A spokeswoman with the Society for Human Resource Management, the world’s largest professional HR society, said research has found the nationwide turnover rate is 16 percent.

Average numbers can vary across professions, but an article from BCG Attorney Search, a national legal recruiting firm, says “attrition has been a chronic problem in the legal industry for decades” due to high workloads and lack of training, mentoring and developing opportunities.

Evershed says people in the office have told him they’re leaving because they feel “belittled” and “micromanaged." Their departures, he adds, are costing the taxpayers extra money and valuable experience.

“It’s gotten to a point where people that were just experienced, good, dedicated prosecutors — staff, as well — are saying, ‘Man, I was planning to be here for a long time, but just the way things are right now, it’s time for me just to go,’” he said.

“When you now have to reach to train and hire and re-energize and get things going again, that’s a big cost,” he said. “It affects the community because now our experience level has just gone down. You’re replacing an experienced veteran prosecutor that’s going to Summit County with someone that’s just coming over from the justice court that’s been there for a few months.”

Evershed says most of the people in the office are supporting his candidacy. His website lists testimonials from three current employees in the District Attorney’s Office — the human resources coordinator, a prosecutor and support staff — and one former employee who points to issues with management, office culture and transparency under Gill’s administration as the reason.

Several other former employees from both sides of the aisle have also endorsed Evershed in statements on his Facebook page.

Wendy Glackin, the office’s HR coordinator, has been in the office for nearly two years and said the office culture has grown worse as the election nears, to the point that employees are “afraid to come to work” or to voice dissent against Gill and his administration.

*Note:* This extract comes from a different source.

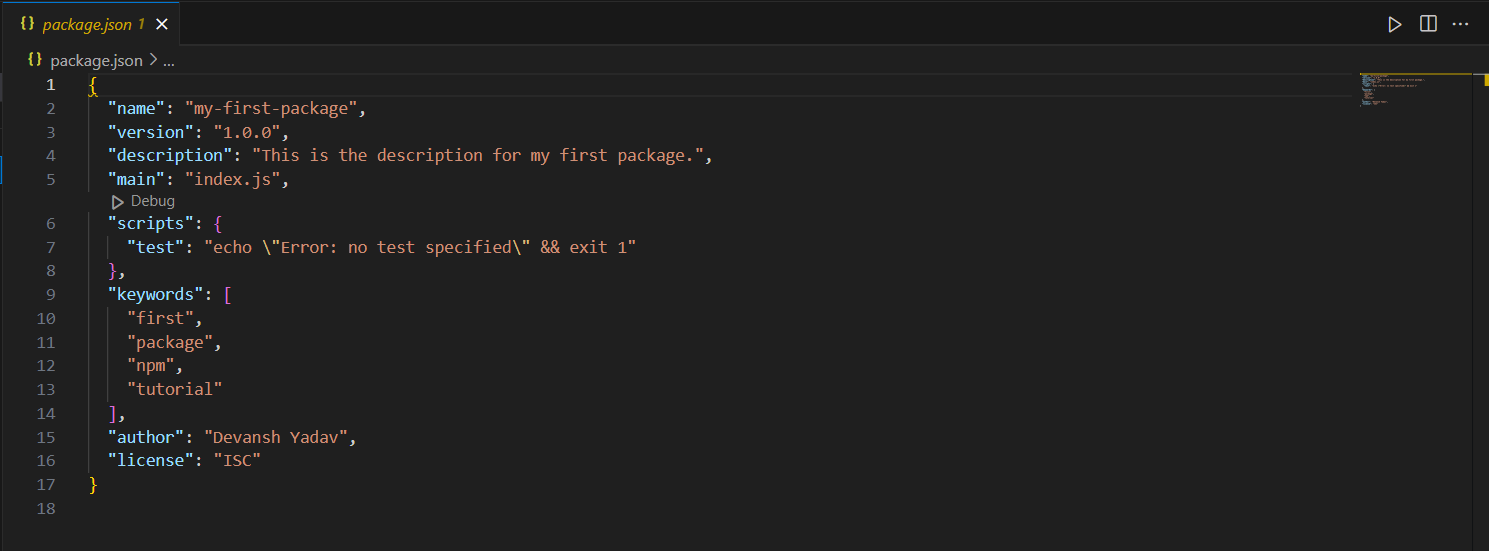Split the editor with the split icon
The height and width of the screenshot is (551, 1489).
(1428, 24)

Under his leadership, Glackin echoed Evershed’s statement that office administrators are “belittling" and “micromanaging” and said there’s also a culture of favoritism in which rules apply to some people but not to others.

“I want the public to understand that that office is broken inside and we employees love our job, we love what we’re doing, we love helping the community — but it’s a myth what Sim’s projecting the office to be like,” she said. “It’s not a happy work environment.”

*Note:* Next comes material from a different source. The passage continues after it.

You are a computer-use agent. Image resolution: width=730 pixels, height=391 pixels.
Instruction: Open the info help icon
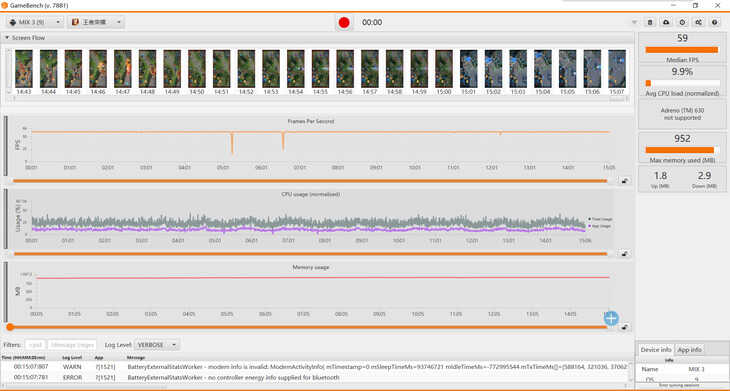tap(714, 22)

Glackin said she is supporting Evershed because he’s open, honest and will listen to the concerns of people within the office to improve the culture there.

“I see the way he treats me, I see the way he treats other staff, the 90 percent of the staff in the office that supports him, and that’s the kind of leader I want,” she said. “I want someone with integrity. Someone that cares more about the employees than they do about the news stories.”

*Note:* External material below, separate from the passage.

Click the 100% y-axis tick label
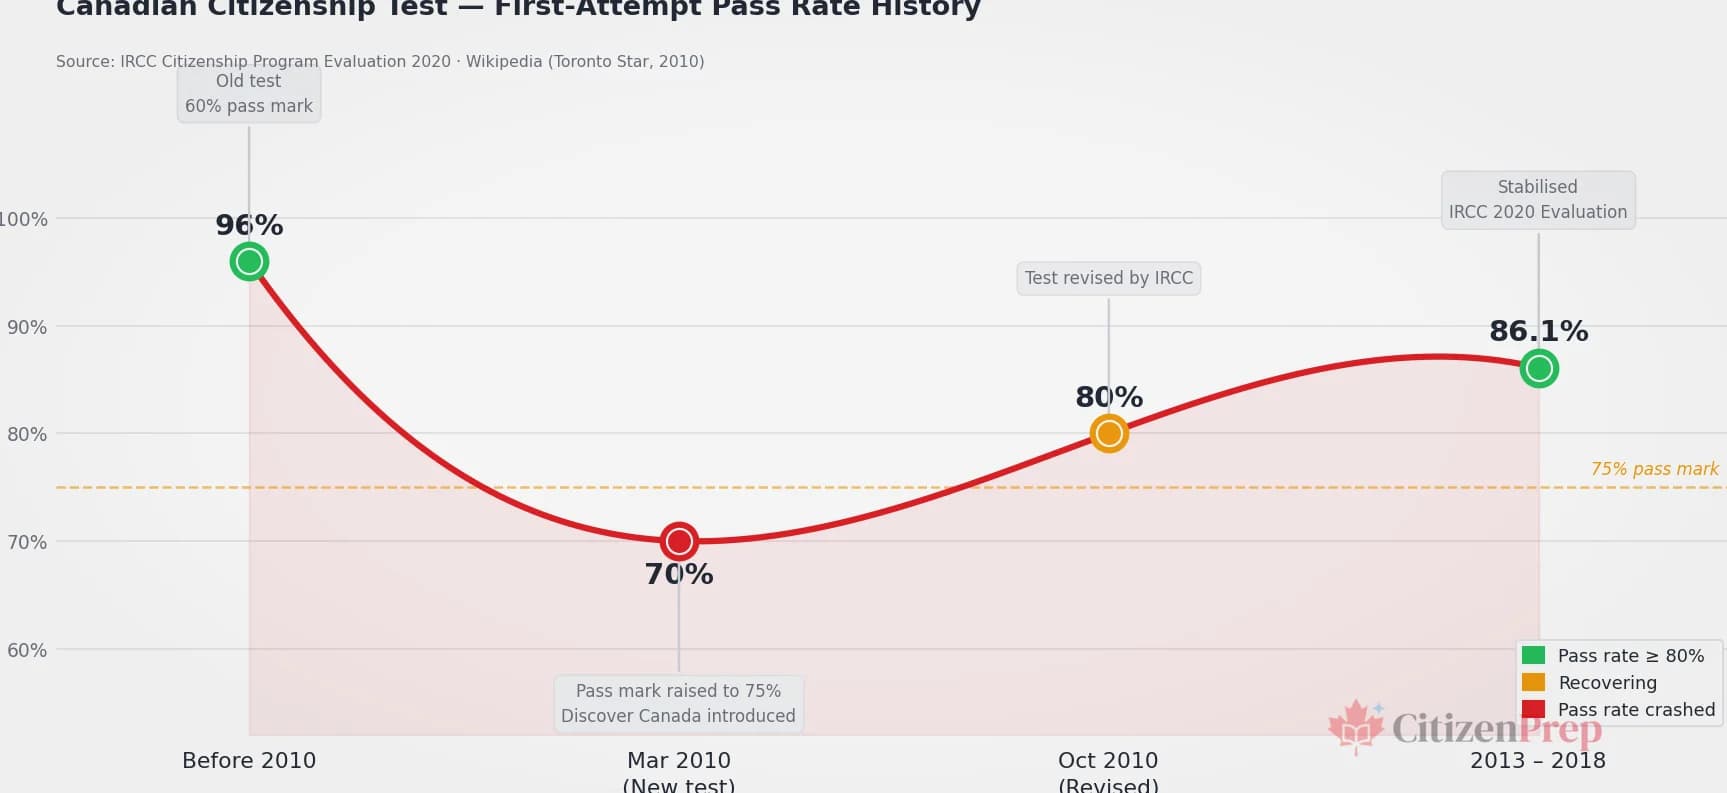 pos(23,219)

Gill said there are people in the office who are supporting him but that he’s consciously declined to seek them out.

“I make the decision to run for office, not the people who are in the office,” he said. “And it is not fair to put them through that process. So I absolutely do not ask for or seek out support or testimonials from people in the office for a very deliberate reason.”

Instead, Gill has touted his endorsements by eight Salt Lake County mayors — from Republican Troy Walker in Draper to Ben McAdams, Democratic mayor of Salt Lake County.

Historical turnover data requested by The Salt Lake Tribune show the turnover rate during Republican D.A. Lohra Miller’s tenure from 2007 to 2011 was slightly higher than Gill’s over the past four years at 10.9 percent, according to approximate numbers from the District Attorney’s Office. The highest annual turnover rate in Miller’s administration was roughly 17.27 percent the first year she took over the office.

Interestingly, Evershed’s rhetoric matches Gill’s from eight years ago, when the now-district attorney was Salt Lake City’s chief attorney and prosecutor.

“There is a perception and, to a certain extent, a reality that the District Attorney’s Office is broken and needs to be fixed,” Gill told The Tribune in 2010, painting his opponent as a person who pursued prosecutions for political reasons, much as Evershed has done to Gill.